Stolpersteine in Prenzlauer Berg

Justin E. H. Smith ruminates on Prenzlauer Berg’s Nazi past…

Among the grimmer thoughts one has to contend with on any visit to Berlin is this: that one could very well be staying not only in the logistical nerve center of the Final Solution, but in the very building, and perhaps in the very same room, in which a Holocaust victim once lived.

This possibility rose to 50%, in fact, when I was in Berlin a few days ago, and stayed in a six-unit building which housed, according to the commemorative plaques paved into the sidewalk outside, three separate Jewish couples who did not see the end of the war.

These plaques ensure that no visit to Berlin will ever be too fun. They are also the most decent, and most properly scaled, Holocaust memorials I’ve seen, anywhere, just the opposite of the misfired maze near the Brandenburger Tor (which induces, paradoxically, a sense of fun one knows one isn’t supposed to be having), and a universe away from the grandiose theoretical statement of Libeskind’s Jewish Museum.

The plaques pull you away from the abstraction of large numbers and into the scene of what must have happened right there, in that building, the scene of individual lives unravelling.

Stolperstein creator Gunter Demnig at the laying of one of the stones for Dr. Robert Remak in Berlin-Lichterfelde. Image via Axel Mauruszat / Wikipedia

What struck me about the Grünwalds’ story—unlike that of the others at Prenzlauer Allee 15, who were murdered at Auschwitz in 1944—is that their decision to take their own lives a whole decade before they would have ended up in an extermination camp is openly acknowledged in the commemoration, but this is done by means of a very special, and uniquely German, term: Freitod.

A ‘Free death’ is an honorable suicide, in every respect the semantic opposite of Selbstmord (literally: ‘self-murder’; there’s also the Latinate Suizid, but that’s not really German).

This term is certainly resonant of the Stoic reminder that, as Epictetus put it, ‘the door is always open’, though apparently as a bit of vocabulary it can be traced back only to the early twentieth century, and was inspired by the section of Nietzsche’s Thus Spoke Zarathustra entitled ‘Vom freien Tode’ (‘On Free Death’).

In the period in which the Grünwalds had recourse to it, Freitod was also, no doubt, being used by Nietsche’s vulgar sister and others like her to characterize the sort of death one might meet for the sake of one’s nation or race or whatever. But for the Grünwalds it was presumably just an open door, the only open door, and had no meaning at all other than as a resolution to a dead-end predicament.

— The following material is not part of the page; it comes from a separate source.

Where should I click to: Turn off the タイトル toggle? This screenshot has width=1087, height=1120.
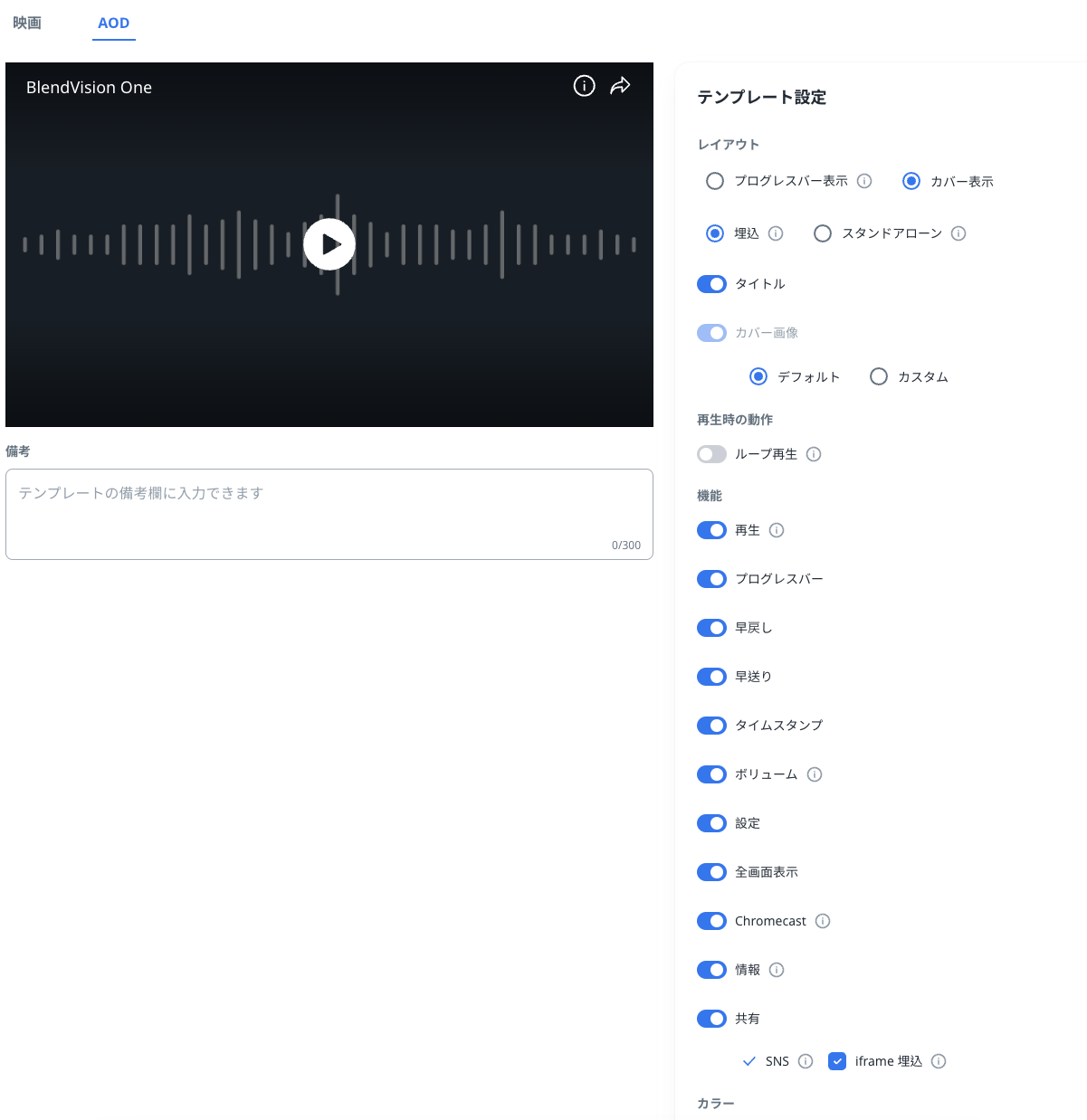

An unrefurbished Prenzlauer Berg courtyard. Photo by Genial 23

There is little trace of the DDR in Prenzlauer Berg at this point. Cupcakes and pet supplies are now being sold in shops where, when I first arrived in 1990, one could still see communist signs advertising Obst und Gemüse or Kleidung for sale. These were empty promises, to be sure, but the signs remained for many years after the fall of the wall as beautiful relics of a lost world.

Now, even though it is as if East Berlin never existed, Weimar and Nazi Berlin still hang in the air. One still sees the faded paint in the advertisements on the sides of buildings for Conditoreien, that initial pre-spelling-reform ‘C’ somehow echoing all the fragility and transient joyousness of the 1920s.

And one sees the plaques, with names like ‘Maurice’ and ‘Jenny’ that also, like the archaic spelling, convey a message from a lost Berlin, one that was at home in the rest of the world in a way the Nazis could not stand, and in a way that, I think, the city has been trying to recover ever since.